News Releases

Canada commits US$ 520 million in new three-year pledge to the Global Fund

22 September 2010

New York, 22 September 2010 - Canada has committed US$ 520 million to the Global Fund to Fight AIDS, Tuberculosis and Malaria, for the years 2011-2013. The announcement takes Canada’s total pledges to the Global Fund to US$ 1.3 billion so far.

The increase was announced after Prime Minister Stephen Harper spoke at the Millennium Development Goals (MDG) summit in New York on Tuesday.

“Canada’s decision shows its determination to play a role at the forefront of the campaign to fight the three diseases,” said United Nations Secretary-General Ban Ki-moon, who chairs the Global Fund’s Replenishment for 2011-2013. “Canada has helped to re-energise global efforts to fight child mortality and improve maternal health. This pledge to the Global Fund reinforces Canada's solidarity with the women, men and children around the world who are most in need of treatment, protection and care.”

In its capacity as the President of the G-8, Canada was at the forefront of efforts to launch the Muskoka initiative. Adopted at the G-8 summit hosted by Canada in June this year, the initiative aims to accelerate efforts to achieve Millennium Development Goals 4 and 5 which focus on maternal and child health.

Canada’s decision to increase its support follows an announcement by France on Monday to boost its own financial commitment to the Global Fund.

“Through this pledge, Canada has shown its commitment to the world's poorest mothers and children,” said Prof. Michel Kazatchkine, Executive Director of the Global Fund. “The progress made in the last few years means that we can now hope for a world where no more children are born with HIV by 2015 and today’s pledge will help in accelerating our progress in the fight against the three diseases.”

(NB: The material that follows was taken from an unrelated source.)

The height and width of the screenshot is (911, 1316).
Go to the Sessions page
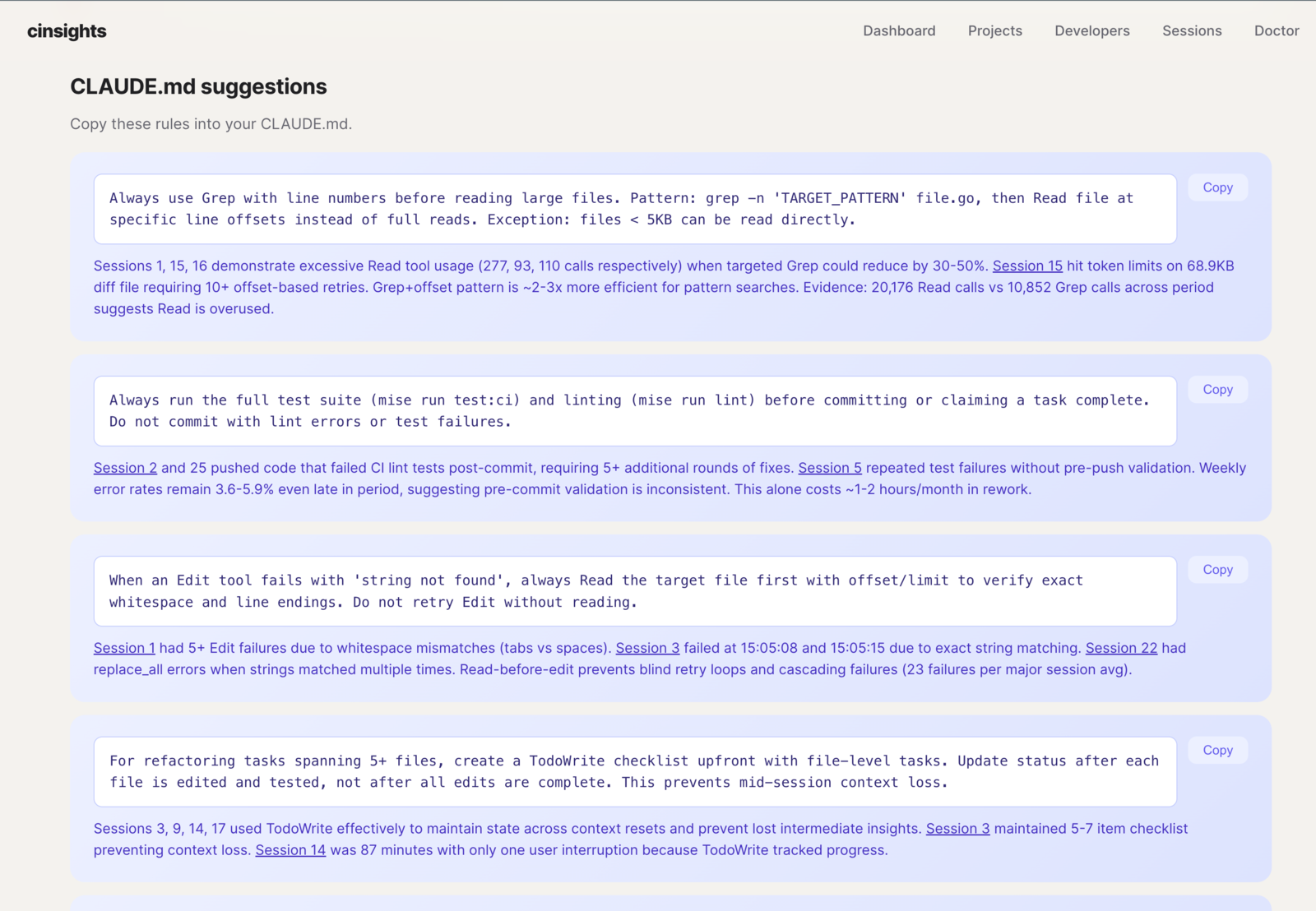coord(1191,30)
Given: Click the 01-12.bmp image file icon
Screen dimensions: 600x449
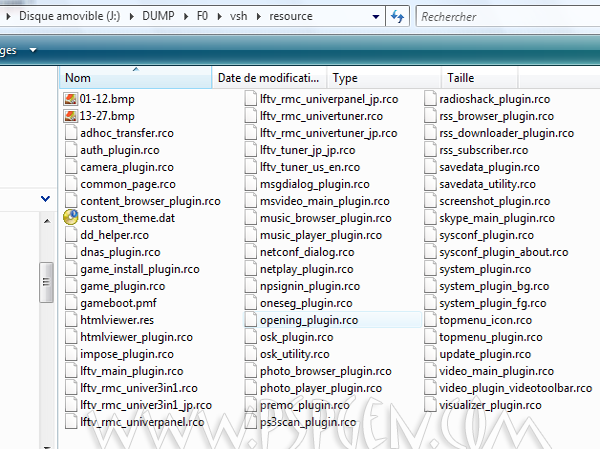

The Global Fund – which finances programs based on proposals submitted from 145 eligible applicant countries – has outlined funding scenarios of between US$13 billion and US$20 billion needed for the coming three years. Given the Global Fund’s large share of global financing for health – it channels two thirds of all international funding for combating malaria and TB and nearly a quarter of funding for fighting AIDS, as well as being the largest multi-lateral channel for efforts to strengthen health systems – the success or failure to secure new funding for the coming three years will have a significant impact on the world’s ability to achieve the health-related Millennium Development Goals by 2015.

More than 40 donor countries, private foundations, and corporations will meet in New York on October 5 to replenish the Global Fund’s resources for the 2011-2013 period.